Windows Tip: Run applications in the background using Task Scheduler
I was working on a project a couple of weeks ago which involves Celery for processing tasks. I wanted the Celery process to run in the background as a service but it didn’t come with a Windows service installer, we will have to write our own. Since we were still just working on a proof of concept, I didn’t want to spend too much time on this at this point and then I realized I could probably just use the built in Windows Task Scheduler application.
The reason I wanted Celery to run in the background as a service was because one of the worker nodes we’re using is shared with another group. They may need to reboot the machine at any time or log off my user session which would kill the Celery process.
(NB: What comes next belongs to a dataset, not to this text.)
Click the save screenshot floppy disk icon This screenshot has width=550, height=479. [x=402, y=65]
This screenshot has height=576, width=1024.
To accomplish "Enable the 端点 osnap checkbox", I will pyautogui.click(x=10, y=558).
I wanted the Celery process to automatically start when Windows starts, run silently in the background using a user account I specify, automatically restart the task on failure, and manage it remotely without fully logging in to the machine where it runs.
I was able to accomplish all of the above by simply using Task Scheduler. Below are the settings I used.
Notes
The content of celerystart.bat script is basically just the command to call and start the celeryd process.
For example:
python -m celeryd.bin.celeryd
or if you don’t have the environment variable set for the Python executable:
C:\Python27\python -m celery.bin.celeryd
You can specify additional options in the command as well such as the log file location, log level, number of workers, etc. See the celery docs for a list of all the available options.